= Beginning of Section =

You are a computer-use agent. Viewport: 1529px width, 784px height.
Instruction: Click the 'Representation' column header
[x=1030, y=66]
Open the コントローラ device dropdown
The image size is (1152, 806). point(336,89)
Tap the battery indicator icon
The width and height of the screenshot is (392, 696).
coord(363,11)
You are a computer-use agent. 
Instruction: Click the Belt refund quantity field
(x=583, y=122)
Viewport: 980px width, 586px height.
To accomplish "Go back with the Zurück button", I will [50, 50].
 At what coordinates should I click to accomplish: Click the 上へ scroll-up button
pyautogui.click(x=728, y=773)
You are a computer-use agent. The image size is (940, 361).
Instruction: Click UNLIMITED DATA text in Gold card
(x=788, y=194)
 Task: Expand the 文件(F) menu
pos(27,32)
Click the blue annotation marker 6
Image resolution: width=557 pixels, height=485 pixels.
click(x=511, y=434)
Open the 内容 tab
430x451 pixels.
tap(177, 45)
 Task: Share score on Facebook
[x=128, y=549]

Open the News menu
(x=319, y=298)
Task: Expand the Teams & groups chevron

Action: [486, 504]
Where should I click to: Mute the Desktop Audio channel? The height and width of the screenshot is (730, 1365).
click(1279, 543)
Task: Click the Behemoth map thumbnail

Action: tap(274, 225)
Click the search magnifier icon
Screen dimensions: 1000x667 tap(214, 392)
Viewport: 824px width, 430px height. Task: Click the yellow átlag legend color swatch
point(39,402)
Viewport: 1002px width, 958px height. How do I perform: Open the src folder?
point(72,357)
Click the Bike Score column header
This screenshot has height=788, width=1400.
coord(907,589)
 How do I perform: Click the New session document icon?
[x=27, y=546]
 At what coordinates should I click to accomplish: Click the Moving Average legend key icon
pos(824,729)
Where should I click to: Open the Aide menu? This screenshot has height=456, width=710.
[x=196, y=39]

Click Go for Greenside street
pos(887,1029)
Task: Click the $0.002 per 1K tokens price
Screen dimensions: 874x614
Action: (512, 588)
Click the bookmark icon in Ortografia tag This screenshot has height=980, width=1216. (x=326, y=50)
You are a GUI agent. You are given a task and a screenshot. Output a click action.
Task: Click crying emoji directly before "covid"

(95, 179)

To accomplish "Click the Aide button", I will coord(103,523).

= End of Section =

Give a word-for-word copy of the records.

You are a computer-use agent. Viewport: 1529px width, 784px height.
Instruction: Click the 'Representation' column header
[x=1030, y=66]
Open the コントローラ device dropdown
The image size is (1152, 806). point(336,89)
Tap the battery indicator icon
The width and height of the screenshot is (392, 696).
coord(363,11)
You are a computer-use agent. 
Instruction: Click the Belt refund quantity field
(x=583, y=122)
Viewport: 980px width, 586px height.
To accomplish "Go back with the Zurück button", I will [50, 50].
 At what coordinates should I click to accomplish: Click the 上へ scroll-up button
pyautogui.click(x=728, y=773)
You are a computer-use agent. The image size is (940, 361).
Instruction: Click UNLIMITED DATA text in Gold card
(x=788, y=194)
 Task: Expand the 文件(F) menu
pos(27,32)
Click the blue annotation marker 6
Image resolution: width=557 pixels, height=485 pixels.
click(x=511, y=434)
Open the 内容 tab
430x451 pixels.
tap(177, 45)
 Task: Share score on Facebook
[x=128, y=549]

Open the News menu
(x=319, y=298)
Task: Expand the Teams & groups chevron

Action: [486, 504]
Where should I click to: Mute the Desktop Audio channel? The height and width of the screenshot is (730, 1365).
click(1279, 543)
Task: Click the Behemoth map thumbnail

Action: tap(274, 225)
Click the search magnifier icon
Screen dimensions: 1000x667 tap(214, 392)
Viewport: 824px width, 430px height. Task: Click the yellow átlag legend color swatch
point(39,402)
Viewport: 1002px width, 958px height. How do I perform: Open the src folder?
point(72,357)
Click the Bike Score column header
This screenshot has height=788, width=1400.
coord(907,589)
 How do I perform: Click the New session document icon?
[x=27, y=546]
 At what coordinates should I click to accomplish: Click the Moving Average legend key icon
pos(824,729)
Where should I click to: Open the Aide menu? This screenshot has height=456, width=710.
[x=196, y=39]

Click Go for Greenside street
pos(887,1029)
Task: Click the $0.002 per 1K tokens price
Screen dimensions: 874x614
Action: (512, 588)
Click the bookmark icon in Ortografia tag This screenshot has height=980, width=1216. (x=326, y=50)
You are a GUI agent. You are given a task and a screenshot. Output a click action.
Task: Click crying emoji directly before "covid"

(95, 179)

To accomplish "Click the Aide button", I will coord(103,523).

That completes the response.